From a technical analysis perspective, market watchers are closely monitoring $100,000 as a key resistance level and $93,000 as critical support. The $100,000 level represents both a psychological barrier and a technical inflection point—reclaiming this level on a sustained basis would likely shift sentiment and attract momentum buyers. Conversely, a decisive break below $93,000 could trigger additional technical selling and test lower support zones.
Bitunix analysts view whale wallet flows, ETF trend reversals, and options market positioning as the three primary signals to monitor for signs of a market bottom. A genuine turn in all three indicators—characterized by stronger spot inflows, easing short exposure among large holders, and calmer implied volatility in options markets—would suggest that real demand is returning to the market rather than merely temporary short covering or dead cat bounces.
Despite the challenging market conditions, institutional buyers continue to accumulate Bitcoin in the background.
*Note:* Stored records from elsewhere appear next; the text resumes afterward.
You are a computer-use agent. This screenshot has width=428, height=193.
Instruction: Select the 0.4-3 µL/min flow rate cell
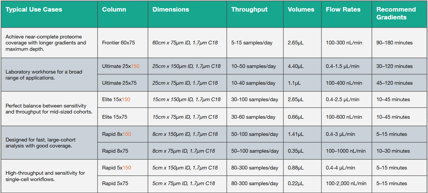click(340, 134)
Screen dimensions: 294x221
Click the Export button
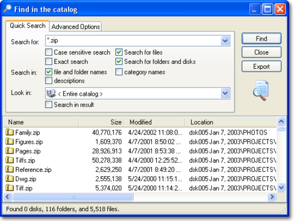coord(262,66)
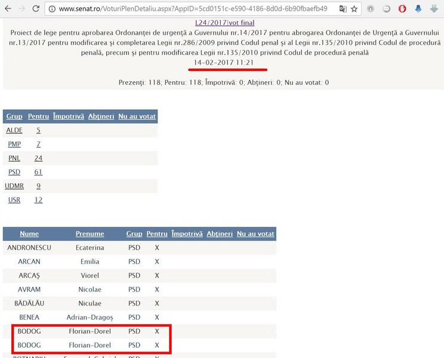
Task: Click the red AdBlock hand extension icon
Action: 402,9
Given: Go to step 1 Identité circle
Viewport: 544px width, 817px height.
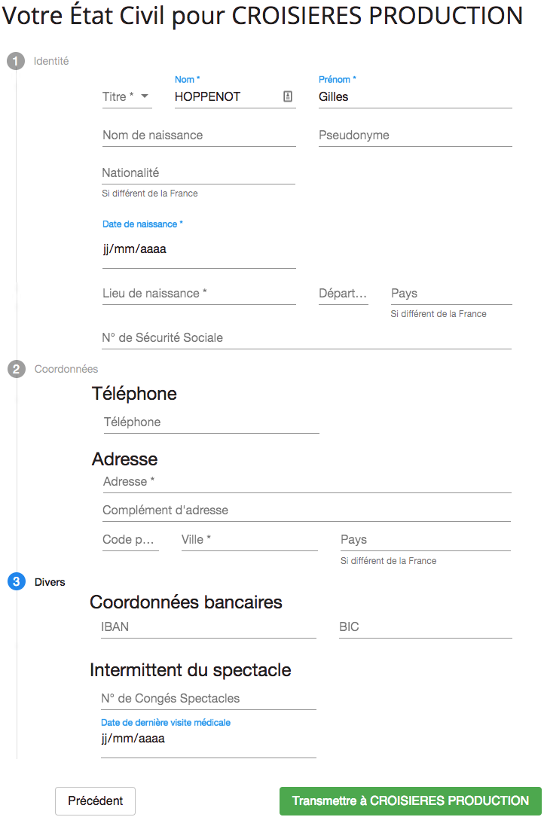Looking at the screenshot, I should coord(16,61).

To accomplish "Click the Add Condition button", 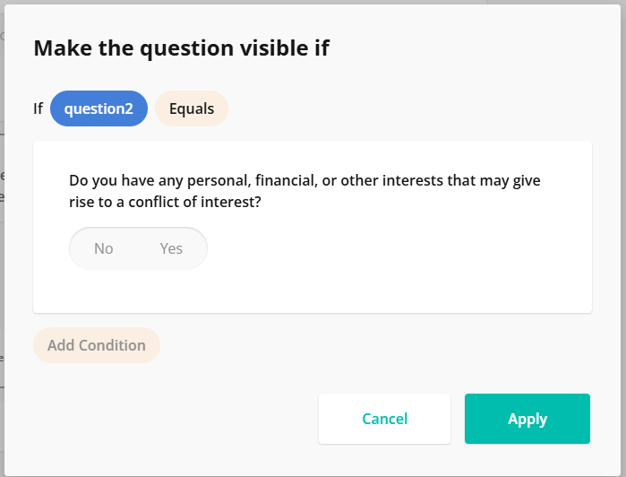I will [x=97, y=345].
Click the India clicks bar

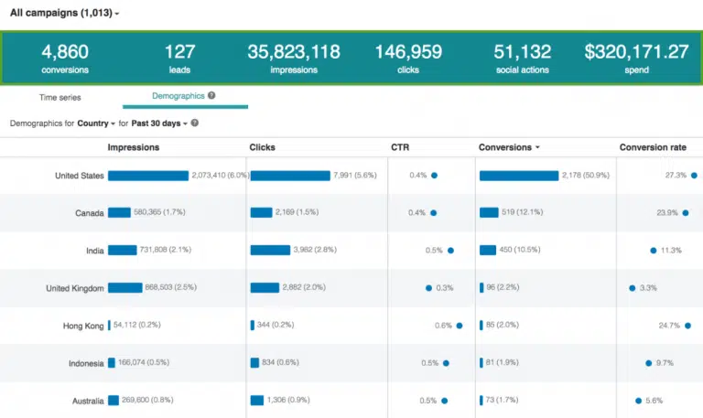point(269,251)
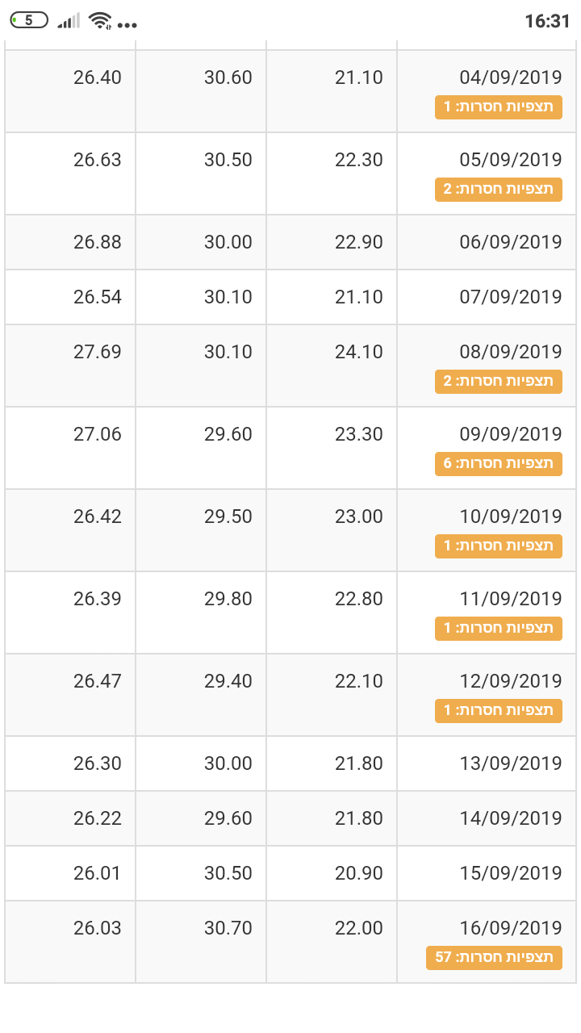Tap the orange badge under 09/09/2019 showing 6

(x=498, y=464)
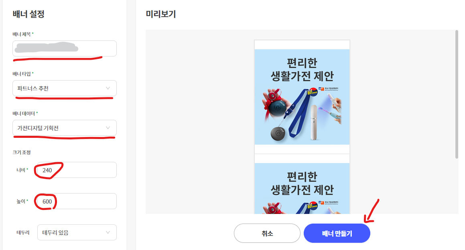This screenshot has height=250, width=465.
Task: Select the second 편리한 생활가전 제안 banner preview
Action: [x=302, y=188]
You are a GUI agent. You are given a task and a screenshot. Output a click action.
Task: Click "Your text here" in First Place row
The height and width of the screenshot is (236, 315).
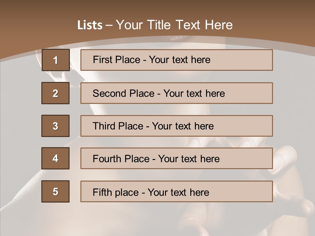179,60
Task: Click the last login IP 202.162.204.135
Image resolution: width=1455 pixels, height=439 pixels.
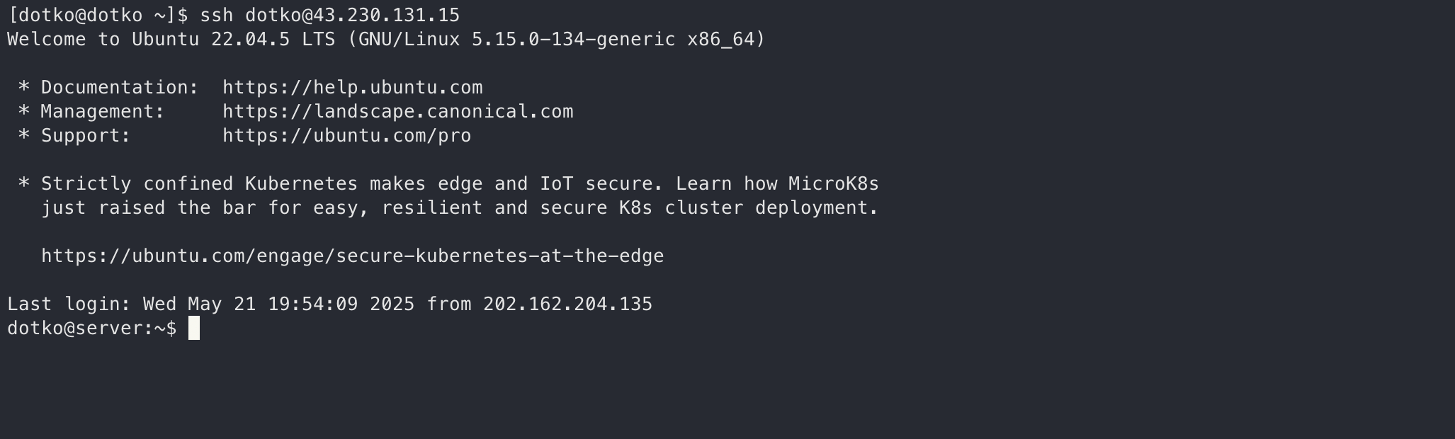Action: click(567, 304)
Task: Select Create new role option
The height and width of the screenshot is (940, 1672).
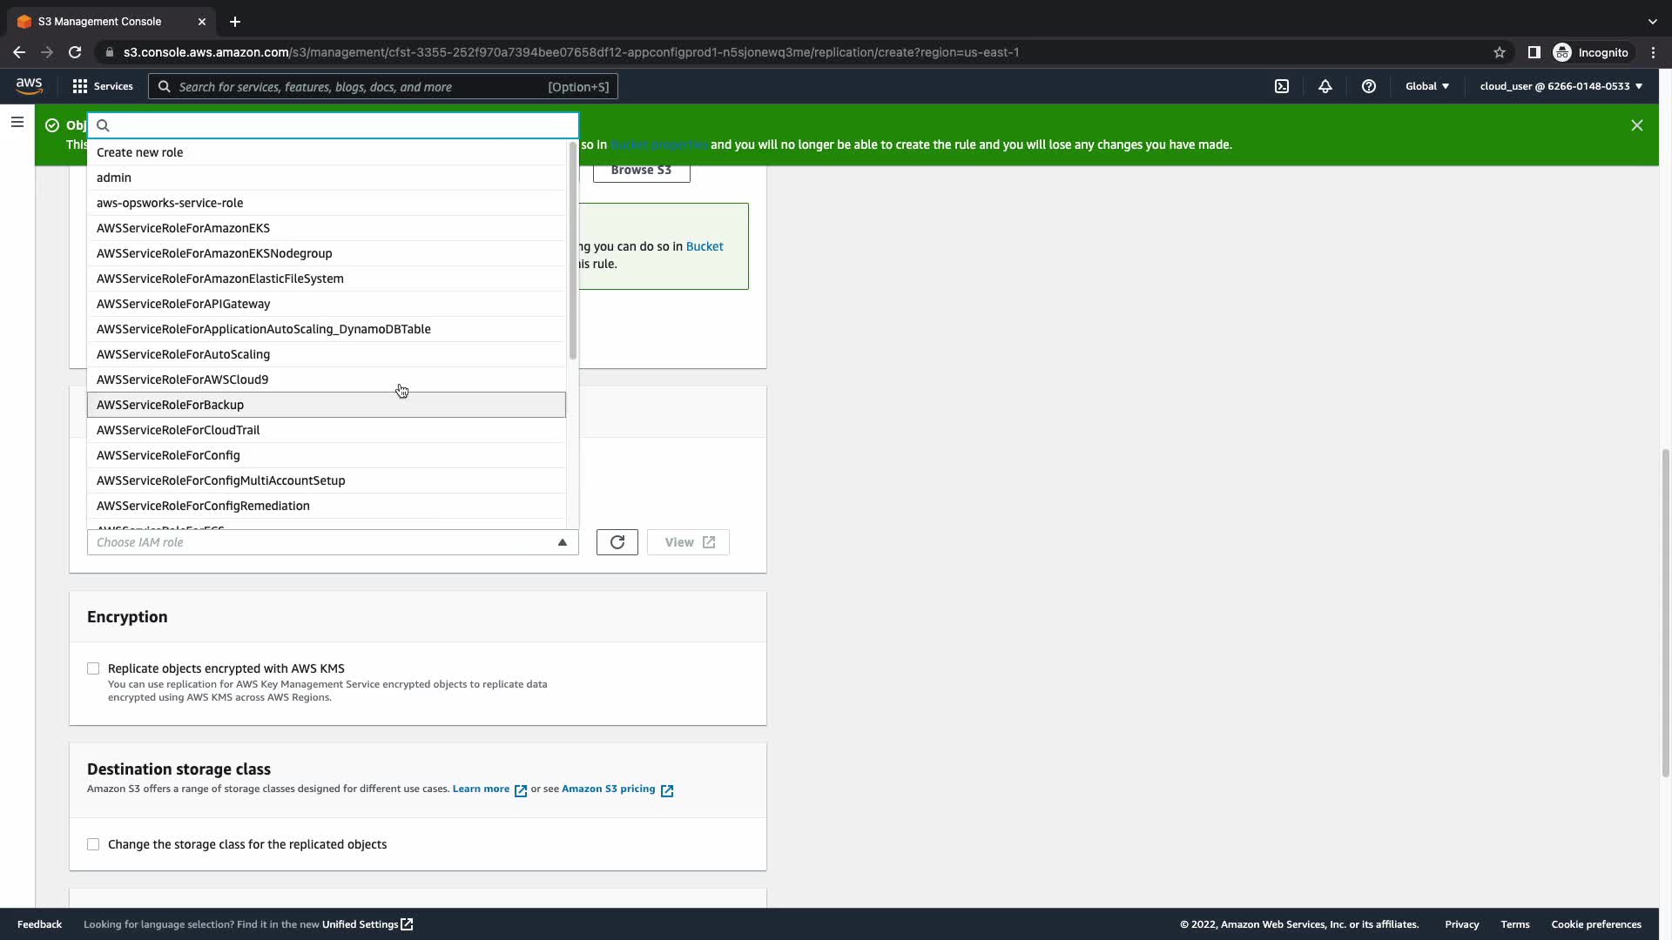Action: (139, 152)
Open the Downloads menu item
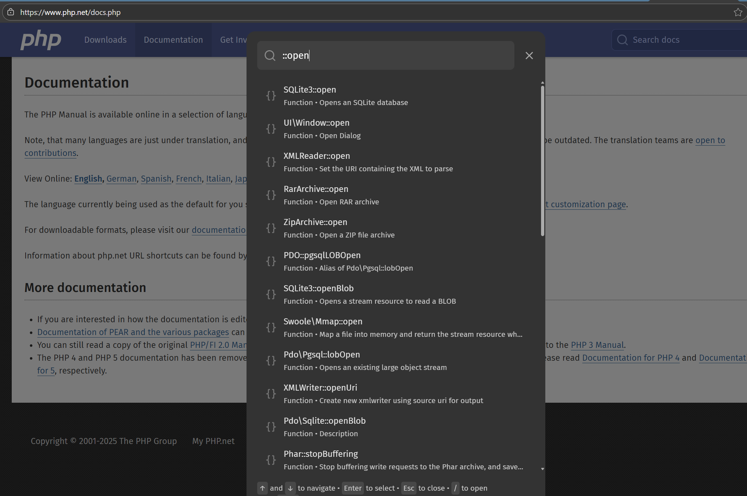The height and width of the screenshot is (496, 747). 105,40
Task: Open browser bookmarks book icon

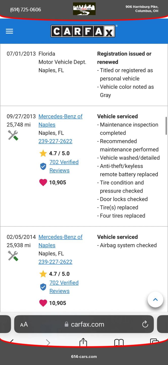Action: coord(119,343)
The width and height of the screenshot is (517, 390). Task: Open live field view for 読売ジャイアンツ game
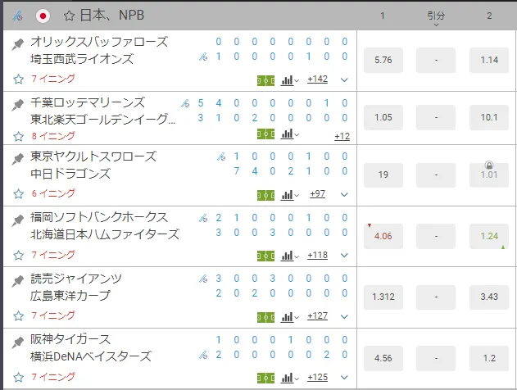(x=265, y=315)
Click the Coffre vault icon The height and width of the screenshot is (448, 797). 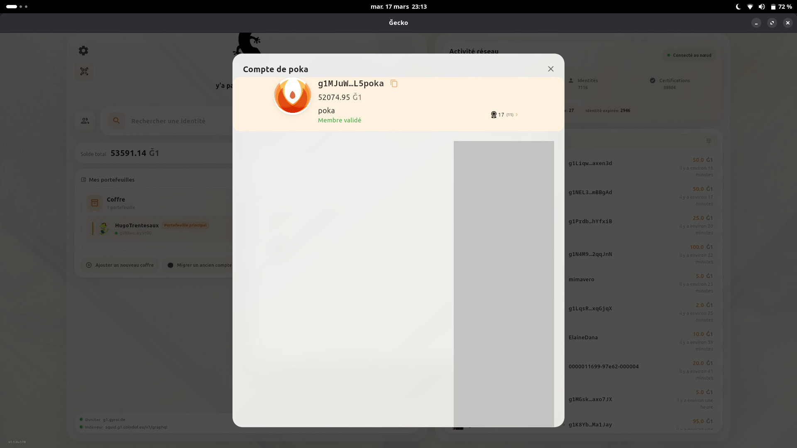click(95, 203)
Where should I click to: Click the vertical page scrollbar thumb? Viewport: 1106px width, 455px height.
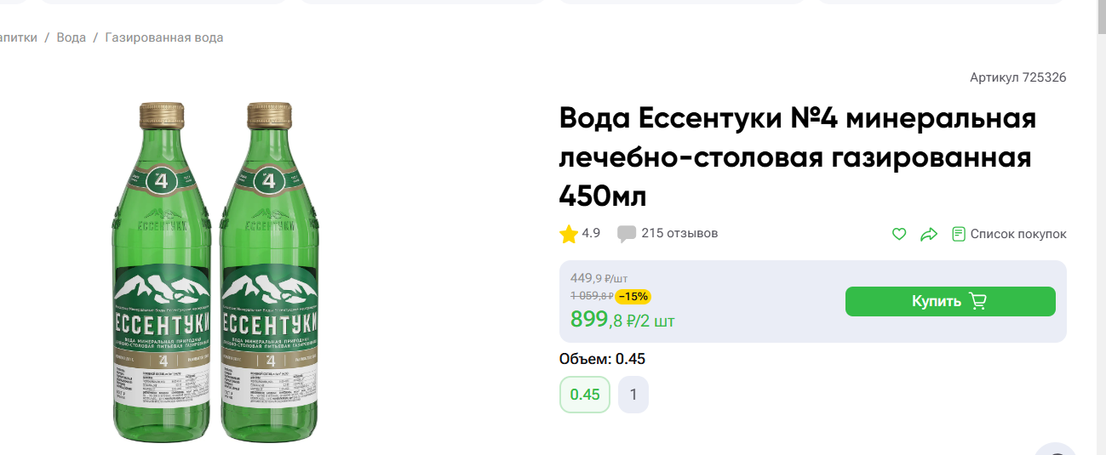point(1100,17)
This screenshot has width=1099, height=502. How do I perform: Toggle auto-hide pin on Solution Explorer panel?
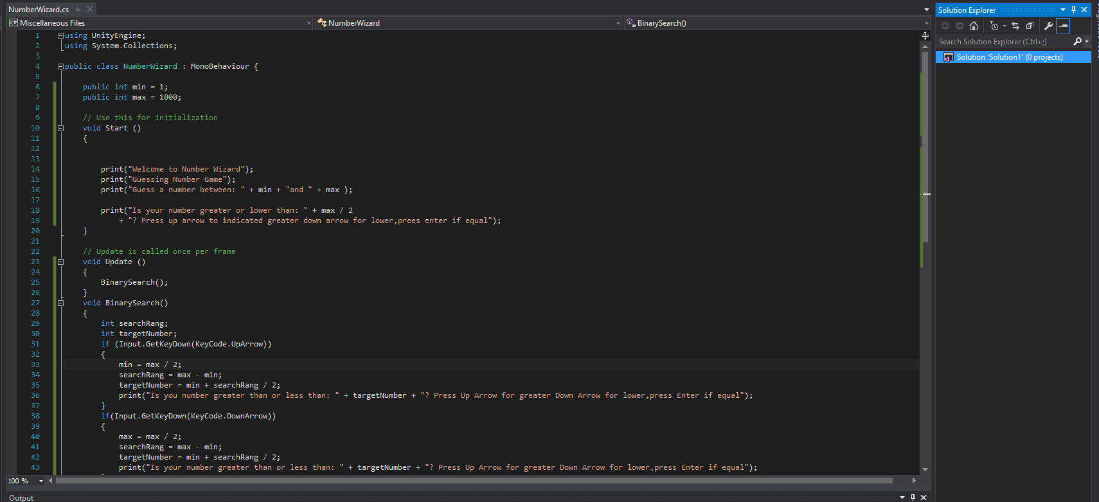pos(1073,10)
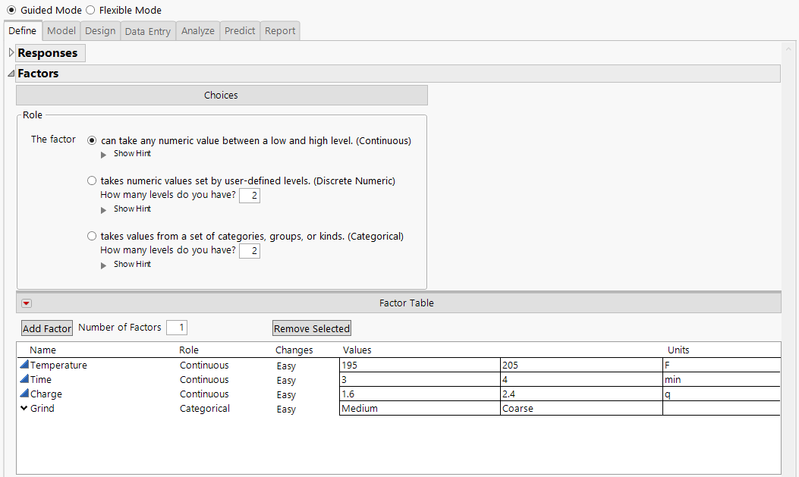The width and height of the screenshot is (799, 477).
Task: Switch to the Model tab
Action: tap(61, 30)
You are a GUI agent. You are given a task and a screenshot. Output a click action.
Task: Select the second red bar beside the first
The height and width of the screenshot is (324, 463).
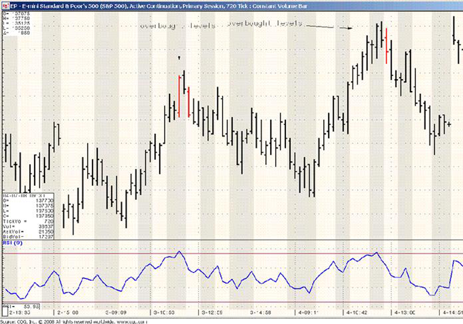(x=188, y=102)
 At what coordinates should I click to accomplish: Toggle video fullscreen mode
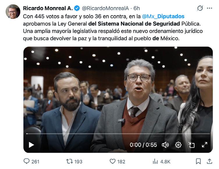coord(204,145)
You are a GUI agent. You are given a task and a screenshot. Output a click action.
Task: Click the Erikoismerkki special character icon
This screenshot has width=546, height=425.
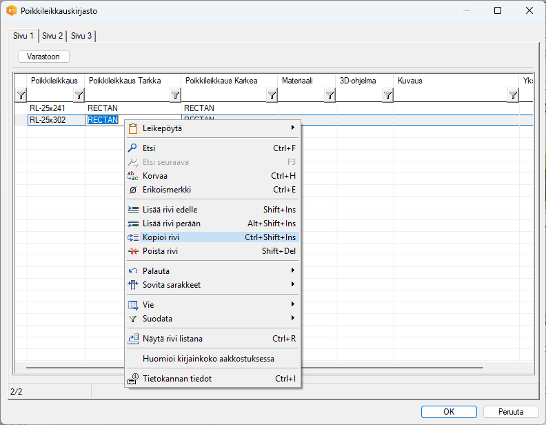tap(134, 190)
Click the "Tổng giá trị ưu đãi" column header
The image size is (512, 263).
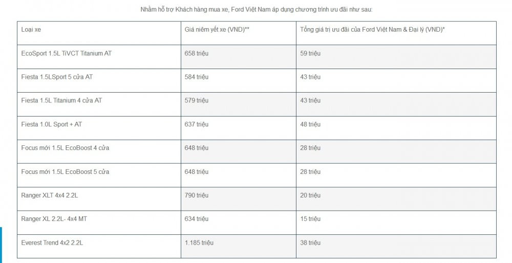pos(372,30)
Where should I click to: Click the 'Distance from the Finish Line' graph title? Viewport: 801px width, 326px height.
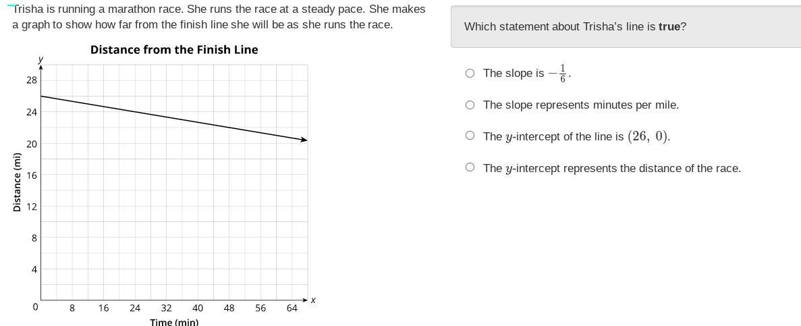pos(174,50)
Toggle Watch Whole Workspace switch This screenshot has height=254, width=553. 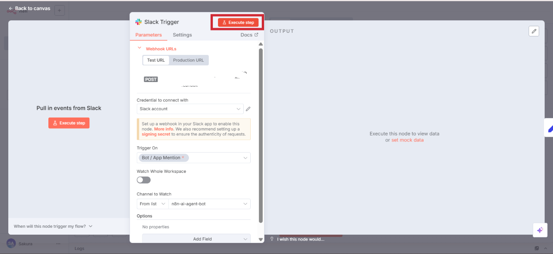[144, 180]
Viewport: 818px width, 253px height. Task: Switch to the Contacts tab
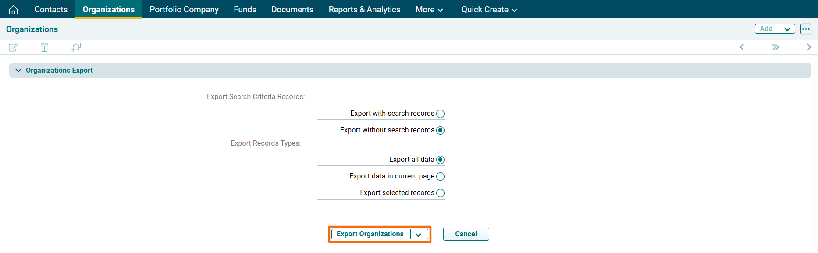coord(51,10)
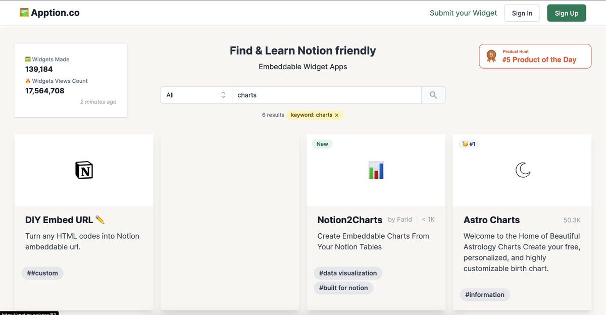The width and height of the screenshot is (606, 315).
Task: Remove the keyword: charts filter tag
Action: tap(336, 115)
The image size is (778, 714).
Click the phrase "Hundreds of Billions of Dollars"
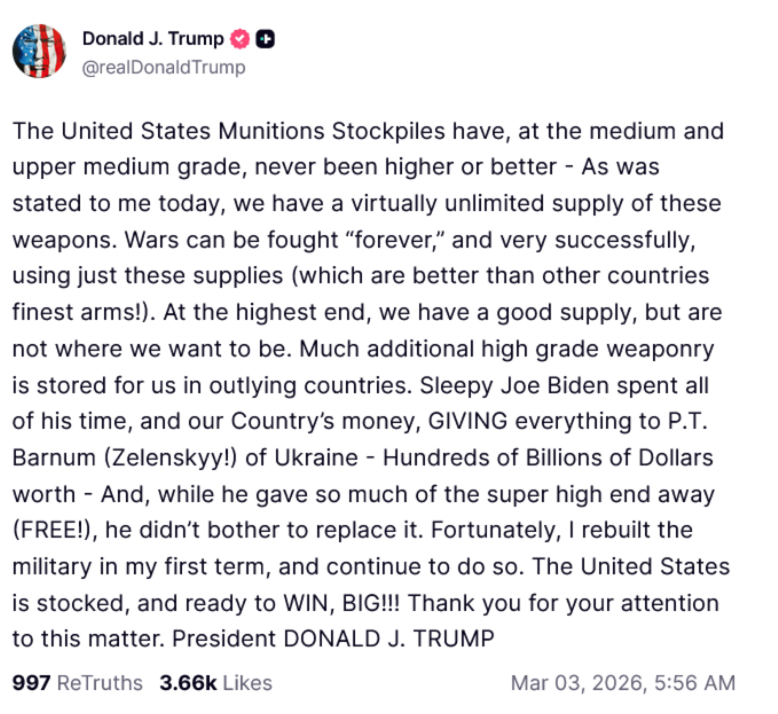[547, 458]
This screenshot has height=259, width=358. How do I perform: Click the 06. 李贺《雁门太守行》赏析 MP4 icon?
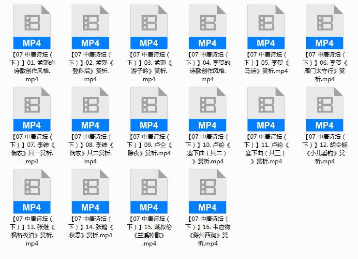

MicroStrategy, the business intelligence firm that has transformed itself into a Bitcoin treasury company, disclosed in recent days that it had purchased an additional 8,178 Bitcoin at an average price of $102,171. This acquisition, totaling approximately $835 million, adds to a balance sheet that already makes MicroStrategy one of the largest corporate holders of Bitcoin globally. The company's continued buying through market weakness demonstrates conviction in Bitcoin's long-term value proposition, even as short-term price action remains volatile.
Cameron Winklevoss' assertion that the current dip below $90,000 could represent a last chance to buy at these levels speaks to a familiar and recurring theme in cryptocurrency markets: that deep drawdowns are often part of the path to higher highs. This perspective draws on Bitcoin's historical pattern of experiencing severe corrections within bull markets, only to subsequently reach new all-time highs. However, Winklevoss and other analysts acknowledge that the route to those potential higher prices is now as dependent on global liquidity conditions, monetary policy decisions, and institutional capital allocation as it is on traditional cryptocurrency-specific factors like halving cycles and on-chain supply dynamics. The maturation of Bitcoin as an asset class means its price discovery increasingly reflects the same macro forces that drive traditional financial markets.
Bitcoin below $90K represents a psychological support level where historical accumulation occurs. Lower prices attract institutional and retail buyers seeking better entry points before potential upside rallies. This level often precedes significant price recovery cycles in crypto market cycles.
Cameron Winklevoss认为比特币在90000美元以下是难得的买入机会,因为这个价格水平具有强支撑位,且长期来看比特币具有稀缺性和价值增长潜力。
Begin with small amounts through dollar-cost averaging to reduce timing risk. Set clear entry targets below key support levels. Accumulate gradually during market pullbacks. Start with 5-10% of your intended investment, then increase position size as you gain experience and market conviction strengthens.
Bitcoin's key historical support levels below $90,000 include approximately $85,000, $80,000, and $75,000. The $80,000 level represents significant technical support from previous consolidation periods. Lower support extends to $70,000-$72,000 range, which has provided strong buying pressure during past corrections. These levels are based on established price action and trading volume concentration.
Bitcoin investment risks include market volatility, regulatory uncertainty, cybersecurity threats, liquidity fluctuations, and macroeconomic factors. Price can swing dramatically based on sentiment shifts and global events. Ensure you only invest capital you can afford to lose.